強引社長の甘い罠
 やがて聡は数人の女子社員に半ば無理やり上座に連行されていき、私たちはまた三人で飲み始めた。
 気が進まなかった飲み会だったけれど、案外楽しく過ごせている。気の合う優しい仲間の存在に、あのまま一人で帰ってしまわなくてよかったと心から思っていた。

「それにしても、ちょっと安心しちゃった」

 ウーロン茶をぐびぐび飲んだあと、及川さんがぽつりと言った。

「何がですか?」

 私が目の前のフライドポテトを一つ掴んで口に放り込み、ビールを一口飲んでから訊ねると、及川さんが少しためらいがちに笑って肩をすくめた。

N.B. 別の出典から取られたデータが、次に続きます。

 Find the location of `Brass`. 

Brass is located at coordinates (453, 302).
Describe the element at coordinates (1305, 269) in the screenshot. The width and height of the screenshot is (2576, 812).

「だって七海さん、最近元気なかったじゃない? 何かあったのかなって本当は気になってたんだけど、あまり聞かれたくなさそうだったし……。それにこんな風に他人の心配するなんて、私のキャラじゃないしね!」

 照れ隠しだったのだろう。他人の心配をすることが彼女のキャラじゃないなんて、誰も思っていない。
 胸がジンと熱くなった。酔っているせいか、涙腺もいつもより弱くなっているみたい。涙があふれそうになった。

「ごめんなさい」

 心配をかけていたとわかった私は素直に謝った。本当は二人には一番に打ち明けたかった事情も、結局話せずじまいだったことを後悔している。彼女たちに何もかも相談していれば、私はもっと違う今を生きていたかもしれないのに。こんな風にウジウジ悩んでくすぶっていたりしなかったかもしれないのに。